Interrogé par la rédaction son leader, Abraham Junior Ngosso, précise que son projet est intégré dans un consortium avec des partenaires internationaux pour un montant supérieur à 10,7 milliards de dollars, mobilisés sans participation de la Banque centrale.
«Le rôle de la Beac, martèle-t-il, demeure celui d’encadrement réglementaire, que la société respecte pleinement.»
L’Institut d’émission, rappelle-t-on, avait émis un avis défavorable sur «Ndolle City», présenté par M. Ngosso comme un mégaprojet de ville écotouristique, moderne et digitale en développement à Sikoum-Dibamba, à proximité de la métropole économique, Douala.
L’entreprise, qui dit bénéficier du soutien du chef de l’Etat, Paul Biya, affirme avoir rempli les conditions de maturation financière exigées par la Beac depuis janvier 2025.

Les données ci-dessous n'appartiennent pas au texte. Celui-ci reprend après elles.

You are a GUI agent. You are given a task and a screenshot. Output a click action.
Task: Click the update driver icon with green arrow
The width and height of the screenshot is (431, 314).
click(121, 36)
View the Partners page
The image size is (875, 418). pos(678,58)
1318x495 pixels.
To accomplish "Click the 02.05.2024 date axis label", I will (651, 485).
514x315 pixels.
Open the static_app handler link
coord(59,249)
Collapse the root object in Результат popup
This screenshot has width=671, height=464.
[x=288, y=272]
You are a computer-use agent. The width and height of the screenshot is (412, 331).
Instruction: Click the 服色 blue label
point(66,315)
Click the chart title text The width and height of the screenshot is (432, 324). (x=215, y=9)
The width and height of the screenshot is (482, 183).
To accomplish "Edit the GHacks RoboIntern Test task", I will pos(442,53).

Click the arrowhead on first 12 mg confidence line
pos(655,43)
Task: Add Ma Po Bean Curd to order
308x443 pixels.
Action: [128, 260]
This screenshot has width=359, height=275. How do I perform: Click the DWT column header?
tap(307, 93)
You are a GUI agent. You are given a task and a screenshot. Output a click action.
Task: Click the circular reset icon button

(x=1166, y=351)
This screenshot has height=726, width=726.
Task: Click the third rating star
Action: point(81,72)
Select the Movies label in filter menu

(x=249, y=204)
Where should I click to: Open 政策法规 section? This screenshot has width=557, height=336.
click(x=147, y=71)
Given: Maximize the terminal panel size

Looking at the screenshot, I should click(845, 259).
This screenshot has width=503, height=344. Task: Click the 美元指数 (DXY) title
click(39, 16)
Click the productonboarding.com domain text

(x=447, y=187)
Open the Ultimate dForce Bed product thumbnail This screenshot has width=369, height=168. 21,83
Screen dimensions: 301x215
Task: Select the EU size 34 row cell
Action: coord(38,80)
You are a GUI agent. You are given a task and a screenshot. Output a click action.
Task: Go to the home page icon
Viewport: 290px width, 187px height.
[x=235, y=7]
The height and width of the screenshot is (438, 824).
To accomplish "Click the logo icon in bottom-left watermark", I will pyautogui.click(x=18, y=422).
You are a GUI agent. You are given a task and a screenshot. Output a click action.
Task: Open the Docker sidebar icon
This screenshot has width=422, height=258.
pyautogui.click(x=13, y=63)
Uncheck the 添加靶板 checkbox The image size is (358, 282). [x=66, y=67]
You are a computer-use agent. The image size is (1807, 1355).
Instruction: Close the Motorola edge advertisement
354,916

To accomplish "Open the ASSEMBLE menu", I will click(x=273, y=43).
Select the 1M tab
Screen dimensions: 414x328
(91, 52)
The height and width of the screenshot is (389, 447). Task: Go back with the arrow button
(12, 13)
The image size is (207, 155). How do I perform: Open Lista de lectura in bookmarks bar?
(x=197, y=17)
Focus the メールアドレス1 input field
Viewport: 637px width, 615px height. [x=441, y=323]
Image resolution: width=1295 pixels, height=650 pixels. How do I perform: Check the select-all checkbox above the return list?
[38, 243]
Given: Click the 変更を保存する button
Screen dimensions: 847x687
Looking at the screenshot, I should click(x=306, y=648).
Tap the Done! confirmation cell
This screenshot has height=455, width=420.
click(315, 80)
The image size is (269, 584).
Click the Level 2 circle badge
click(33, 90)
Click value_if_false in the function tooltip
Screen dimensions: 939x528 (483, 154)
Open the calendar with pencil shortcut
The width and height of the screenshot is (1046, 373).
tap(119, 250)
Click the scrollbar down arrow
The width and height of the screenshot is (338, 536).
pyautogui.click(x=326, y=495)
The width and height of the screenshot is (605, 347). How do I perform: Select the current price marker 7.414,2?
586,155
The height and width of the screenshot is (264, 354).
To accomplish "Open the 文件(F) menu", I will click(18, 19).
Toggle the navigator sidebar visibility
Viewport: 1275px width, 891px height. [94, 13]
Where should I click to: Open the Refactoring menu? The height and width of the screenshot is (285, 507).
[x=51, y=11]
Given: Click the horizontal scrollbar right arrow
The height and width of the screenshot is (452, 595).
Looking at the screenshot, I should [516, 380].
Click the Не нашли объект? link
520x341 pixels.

Elle indique avoir transmis, depuis janvier 2026, un dossier de 500 pages à la Banque centrale, sous couvert de sa direction nationale, comprenant la très haute instruction du président de la République du Cameroun, des accords obtenus auprès de plusieurs administrations compétentes, un arrêté du Premier ministre mais aussi des conventions signées avec des organismes institutionnels ainsi qu’un plan de décaissement validé par un comité interministériel et un expert-comptable.
Elle met également en avant des documents administratifs et financiers la concernant et ceux de ses partenaires, un accord de couverture des risques souscrit auprès d’un pool d’assureurs et divers certificats internationaux.